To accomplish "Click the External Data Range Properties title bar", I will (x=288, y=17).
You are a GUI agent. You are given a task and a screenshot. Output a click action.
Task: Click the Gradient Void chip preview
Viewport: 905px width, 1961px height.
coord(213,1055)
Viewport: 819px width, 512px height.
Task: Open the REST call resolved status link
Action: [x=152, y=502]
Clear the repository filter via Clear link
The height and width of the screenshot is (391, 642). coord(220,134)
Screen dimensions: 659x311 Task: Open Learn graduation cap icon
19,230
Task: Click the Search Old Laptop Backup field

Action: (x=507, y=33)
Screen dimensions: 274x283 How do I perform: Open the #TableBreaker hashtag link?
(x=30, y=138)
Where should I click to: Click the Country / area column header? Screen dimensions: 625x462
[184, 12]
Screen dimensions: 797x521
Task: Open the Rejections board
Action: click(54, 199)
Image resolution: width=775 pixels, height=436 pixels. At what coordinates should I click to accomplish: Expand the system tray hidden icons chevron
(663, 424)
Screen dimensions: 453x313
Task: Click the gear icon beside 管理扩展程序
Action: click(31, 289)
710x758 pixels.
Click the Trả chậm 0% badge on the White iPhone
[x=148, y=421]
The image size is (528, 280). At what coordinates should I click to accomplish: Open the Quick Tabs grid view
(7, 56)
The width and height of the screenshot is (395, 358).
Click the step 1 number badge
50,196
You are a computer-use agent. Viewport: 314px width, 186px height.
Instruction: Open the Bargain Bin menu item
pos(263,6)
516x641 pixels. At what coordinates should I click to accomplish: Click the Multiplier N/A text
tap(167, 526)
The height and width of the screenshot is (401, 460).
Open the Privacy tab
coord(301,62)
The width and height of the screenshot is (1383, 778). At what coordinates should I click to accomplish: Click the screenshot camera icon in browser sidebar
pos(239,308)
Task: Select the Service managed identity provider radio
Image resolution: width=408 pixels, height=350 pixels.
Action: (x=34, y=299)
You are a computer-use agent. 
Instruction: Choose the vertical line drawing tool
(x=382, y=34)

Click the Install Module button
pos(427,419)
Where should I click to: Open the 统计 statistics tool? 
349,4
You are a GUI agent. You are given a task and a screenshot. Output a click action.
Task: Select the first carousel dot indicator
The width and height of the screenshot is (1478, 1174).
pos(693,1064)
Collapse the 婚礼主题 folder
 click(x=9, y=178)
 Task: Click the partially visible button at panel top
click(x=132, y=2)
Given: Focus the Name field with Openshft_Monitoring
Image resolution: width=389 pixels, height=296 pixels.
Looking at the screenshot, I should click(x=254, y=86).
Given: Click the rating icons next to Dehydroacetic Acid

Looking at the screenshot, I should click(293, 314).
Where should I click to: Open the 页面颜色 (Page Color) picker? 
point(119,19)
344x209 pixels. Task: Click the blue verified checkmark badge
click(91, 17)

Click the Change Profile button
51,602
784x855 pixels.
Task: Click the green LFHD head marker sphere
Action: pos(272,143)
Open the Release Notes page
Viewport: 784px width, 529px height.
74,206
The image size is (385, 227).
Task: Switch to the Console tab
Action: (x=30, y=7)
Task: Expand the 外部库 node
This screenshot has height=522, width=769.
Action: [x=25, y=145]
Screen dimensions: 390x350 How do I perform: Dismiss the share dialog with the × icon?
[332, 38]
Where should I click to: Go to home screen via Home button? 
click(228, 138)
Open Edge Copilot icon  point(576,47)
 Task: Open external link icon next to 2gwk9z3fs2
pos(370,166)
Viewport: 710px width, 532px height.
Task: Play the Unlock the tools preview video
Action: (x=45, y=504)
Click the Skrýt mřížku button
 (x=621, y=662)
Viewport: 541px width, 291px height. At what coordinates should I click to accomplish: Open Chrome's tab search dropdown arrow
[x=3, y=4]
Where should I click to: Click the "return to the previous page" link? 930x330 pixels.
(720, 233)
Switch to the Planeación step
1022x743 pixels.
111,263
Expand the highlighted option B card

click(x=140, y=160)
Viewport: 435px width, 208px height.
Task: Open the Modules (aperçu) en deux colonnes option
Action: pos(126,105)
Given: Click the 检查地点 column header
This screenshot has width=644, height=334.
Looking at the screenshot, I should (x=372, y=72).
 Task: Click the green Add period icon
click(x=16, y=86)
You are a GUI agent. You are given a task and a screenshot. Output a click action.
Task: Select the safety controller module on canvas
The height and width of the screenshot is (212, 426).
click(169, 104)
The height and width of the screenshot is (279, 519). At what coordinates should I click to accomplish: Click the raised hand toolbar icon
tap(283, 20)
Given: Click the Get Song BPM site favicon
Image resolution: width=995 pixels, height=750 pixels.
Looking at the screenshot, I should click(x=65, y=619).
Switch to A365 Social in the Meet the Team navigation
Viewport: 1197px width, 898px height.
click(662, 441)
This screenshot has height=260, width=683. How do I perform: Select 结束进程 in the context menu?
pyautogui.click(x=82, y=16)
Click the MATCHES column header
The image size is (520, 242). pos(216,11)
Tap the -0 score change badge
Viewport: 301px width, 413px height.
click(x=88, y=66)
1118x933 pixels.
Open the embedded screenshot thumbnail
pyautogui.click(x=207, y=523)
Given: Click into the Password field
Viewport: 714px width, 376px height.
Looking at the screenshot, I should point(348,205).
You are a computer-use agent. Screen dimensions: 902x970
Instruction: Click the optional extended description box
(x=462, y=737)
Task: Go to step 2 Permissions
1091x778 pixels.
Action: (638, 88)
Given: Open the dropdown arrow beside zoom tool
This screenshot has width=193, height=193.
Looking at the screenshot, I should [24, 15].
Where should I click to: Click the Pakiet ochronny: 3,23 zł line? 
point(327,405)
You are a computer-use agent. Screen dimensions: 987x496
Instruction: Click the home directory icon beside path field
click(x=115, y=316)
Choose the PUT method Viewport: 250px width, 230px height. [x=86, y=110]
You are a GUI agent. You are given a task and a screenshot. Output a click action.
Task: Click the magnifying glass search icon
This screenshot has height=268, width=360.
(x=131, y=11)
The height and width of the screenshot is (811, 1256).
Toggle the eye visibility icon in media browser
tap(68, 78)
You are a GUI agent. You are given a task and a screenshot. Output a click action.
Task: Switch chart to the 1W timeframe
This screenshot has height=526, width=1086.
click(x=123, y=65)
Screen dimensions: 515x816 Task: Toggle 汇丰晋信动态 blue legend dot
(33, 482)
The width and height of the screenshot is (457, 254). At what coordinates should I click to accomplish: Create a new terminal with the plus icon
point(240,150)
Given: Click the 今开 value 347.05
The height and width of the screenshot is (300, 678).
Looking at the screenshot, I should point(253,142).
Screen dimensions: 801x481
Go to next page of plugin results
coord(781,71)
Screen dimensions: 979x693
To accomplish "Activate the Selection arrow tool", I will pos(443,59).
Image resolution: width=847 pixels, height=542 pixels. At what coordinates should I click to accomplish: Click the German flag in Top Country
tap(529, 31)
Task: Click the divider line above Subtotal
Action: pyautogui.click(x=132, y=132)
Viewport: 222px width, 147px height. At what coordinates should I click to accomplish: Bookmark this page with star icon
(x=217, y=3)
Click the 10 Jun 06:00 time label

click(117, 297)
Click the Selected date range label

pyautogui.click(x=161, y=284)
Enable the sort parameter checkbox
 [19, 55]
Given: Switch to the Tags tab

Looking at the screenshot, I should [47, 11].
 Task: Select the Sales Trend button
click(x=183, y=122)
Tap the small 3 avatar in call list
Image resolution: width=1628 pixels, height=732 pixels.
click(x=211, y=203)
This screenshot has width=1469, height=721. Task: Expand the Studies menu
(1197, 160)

--------

Write the data from above out again, exactly.

Solution below:
To accomplish "Click the External Data Range Properties title bar", I will (x=288, y=17).
You are a GUI agent. You are given a task and a screenshot. Output a click action.
Task: Click the Gradient Void chip preview
Viewport: 905px width, 1961px height.
coord(213,1055)
Viewport: 819px width, 512px height.
Task: Open the REST call resolved status link
Action: [x=152, y=502]
Clear the repository filter via Clear link
The height and width of the screenshot is (391, 642). coord(220,134)
Screen dimensions: 659x311 Task: Open Learn graduation cap icon
19,230
Task: Click the Search Old Laptop Backup field

Action: (x=507, y=33)
Screen dimensions: 274x283 How do I perform: Open the #TableBreaker hashtag link?
(x=30, y=138)
Where should I click to: Click the Country / area column header? Screen dimensions: 625x462
[184, 12]
Screen dimensions: 797x521
Task: Open the Rejections board
Action: click(54, 199)
Image resolution: width=775 pixels, height=436 pixels. At what coordinates should I click to accomplish: Expand the system tray hidden icons chevron
(663, 424)
Screen dimensions: 453x313
Task: Click the gear icon beside 管理扩展程序
Action: click(31, 289)
710x758 pixels.
Click the Trả chậm 0% badge on the White iPhone
[x=148, y=421]
The image size is (528, 280). At what coordinates should I click to accomplish: Open the Quick Tabs grid view
(7, 56)
The width and height of the screenshot is (395, 358).
Click the step 1 number badge
50,196
You are a computer-use agent. Viewport: 314px width, 186px height.
Instruction: Open the Bargain Bin menu item
pos(263,6)
516x641 pixels. At what coordinates should I click to accomplish: Click the Multiplier N/A text
tap(167, 526)
The height and width of the screenshot is (401, 460).
Open the Privacy tab
coord(301,62)
The width and height of the screenshot is (1383, 778). At what coordinates should I click to accomplish: Click the screenshot camera icon in browser sidebar
pos(239,308)
Task: Select the Service managed identity provider radio
Image resolution: width=408 pixels, height=350 pixels.
Action: (x=34, y=299)
You are a computer-use agent. 
Instruction: Choose the vertical line drawing tool
(x=382, y=34)

Click the Install Module button
pos(427,419)
Where should I click to: Open the 统计 statistics tool? 
349,4
You are a GUI agent. You are given a task and a screenshot. Output a click action.
Task: Select the first carousel dot indicator
The width and height of the screenshot is (1478, 1174).
pos(693,1064)
Collapse the 婚礼主题 folder
 click(x=9, y=178)
 Task: Click the partially visible button at panel top
click(x=132, y=2)
Given: Focus the Name field with Openshft_Monitoring
Image resolution: width=389 pixels, height=296 pixels.
Looking at the screenshot, I should click(x=254, y=86).
Given: Click the rating icons next to Dehydroacetic Acid

Looking at the screenshot, I should click(293, 314).
Where should I click to: Open the 页面颜色 (Page Color) picker? 
point(119,19)
344x209 pixels. Task: Click the blue verified checkmark badge
click(91, 17)

Click the Change Profile button
51,602
784x855 pixels.
Task: Click the green LFHD head marker sphere
Action: pos(272,143)
Open the Release Notes page
Viewport: 784px width, 529px height.
74,206
The image size is (385, 227).
Task: Switch to the Console tab
Action: (x=30, y=7)
Task: Expand the 外部库 node
This screenshot has height=522, width=769.
Action: [x=25, y=145]
Screen dimensions: 390x350 How do I perform: Dismiss the share dialog with the × icon?
[332, 38]
Where should I click to: Go to home screen via Home button? 
click(228, 138)
Open Edge Copilot icon  point(576,47)
 Task: Open external link icon next to 2gwk9z3fs2
pos(370,166)
Viewport: 710px width, 532px height.
Task: Play the Unlock the tools preview video
Action: (x=45, y=504)
Click the Skrýt mřížku button
 (x=621, y=662)
Viewport: 541px width, 291px height. At what coordinates should I click to accomplish: Open Chrome's tab search dropdown arrow
[x=3, y=4]
Where should I click to: Click the "return to the previous page" link? 930x330 pixels.
(720, 233)
Switch to the Planeación step
1022x743 pixels.
111,263
Expand the highlighted option B card

click(x=140, y=160)
Viewport: 435px width, 208px height.
Task: Open the Modules (aperçu) en deux colonnes option
Action: pos(126,105)
Given: Click the 检查地点 column header
This screenshot has width=644, height=334.
Looking at the screenshot, I should (x=372, y=72).
 Task: Click the green Add period icon
click(x=16, y=86)
You are a GUI agent. You are given a task and a screenshot. Output a click action.
Task: Select the safety controller module on canvas
The height and width of the screenshot is (212, 426).
click(169, 104)
The height and width of the screenshot is (279, 519). At what coordinates should I click to accomplish: Click the raised hand toolbar icon
tap(283, 20)
Given: Click the Get Song BPM site favicon
Image resolution: width=995 pixels, height=750 pixels.
Looking at the screenshot, I should click(x=65, y=619).
Switch to A365 Social in the Meet the Team navigation
Viewport: 1197px width, 898px height.
click(662, 441)
This screenshot has height=260, width=683. How do I perform: Select 结束进程 in the context menu?
pyautogui.click(x=82, y=16)
Click the MATCHES column header
The image size is (520, 242). pos(216,11)
Tap the -0 score change badge
Viewport: 301px width, 413px height.
click(x=88, y=66)
1118x933 pixels.
Open the embedded screenshot thumbnail
pyautogui.click(x=207, y=523)
Given: Click into the Password field
Viewport: 714px width, 376px height.
Looking at the screenshot, I should point(348,205).
You are a computer-use agent. Screen dimensions: 902x970
Instruction: Click the optional extended description box
(x=462, y=737)
Task: Go to step 2 Permissions
1091x778 pixels.
Action: (638, 88)
Given: Open the dropdown arrow beside zoom tool
This screenshot has width=193, height=193.
Looking at the screenshot, I should [24, 15].
Where should I click to: Click the Pakiet ochronny: 3,23 zł line? 
point(327,405)
You are a computer-use agent. Screen dimensions: 987x496
Instruction: Click the home directory icon beside path field
click(x=115, y=316)
Choose the PUT method Viewport: 250px width, 230px height. [x=86, y=110]
You are a GUI agent. You are given a task and a screenshot. Output a click action.
Task: Click the magnifying glass search icon
This screenshot has height=268, width=360.
(x=131, y=11)
The height and width of the screenshot is (811, 1256).
Toggle the eye visibility icon in media browser
tap(68, 78)
You are a GUI agent. You are given a task and a screenshot. Output a click action.
Task: Switch chart to the 1W timeframe
This screenshot has height=526, width=1086.
click(x=123, y=65)
Screen dimensions: 515x816 Task: Toggle 汇丰晋信动态 blue legend dot
(33, 482)
The width and height of the screenshot is (457, 254). At what coordinates should I click to accomplish: Create a new terminal with the plus icon
point(240,150)
Given: Click the 今开 value 347.05
The height and width of the screenshot is (300, 678).
Looking at the screenshot, I should point(253,142).
Screen dimensions: 801x481
Go to next page of plugin results
coord(781,71)
Screen dimensions: 979x693
To accomplish "Activate the Selection arrow tool", I will pos(443,59).
Image resolution: width=847 pixels, height=542 pixels. At what coordinates should I click to accomplish: Click the German flag in Top Country
tap(529, 31)
Task: Click the divider line above Subtotal
Action: pyautogui.click(x=132, y=132)
Viewport: 222px width, 147px height. At what coordinates should I click to accomplish: Bookmark this page with star icon
(x=217, y=3)
Click the 10 Jun 06:00 time label

click(117, 297)
Click the Selected date range label

pyautogui.click(x=161, y=284)
Enable the sort parameter checkbox
 [19, 55]
Given: Switch to the Tags tab

Looking at the screenshot, I should [47, 11].
 Task: Select the Sales Trend button
click(x=183, y=122)
Tap the small 3 avatar in call list
Image resolution: width=1628 pixels, height=732 pixels.
click(x=211, y=203)
This screenshot has width=1469, height=721. Task: Expand the Studies menu
(1197, 160)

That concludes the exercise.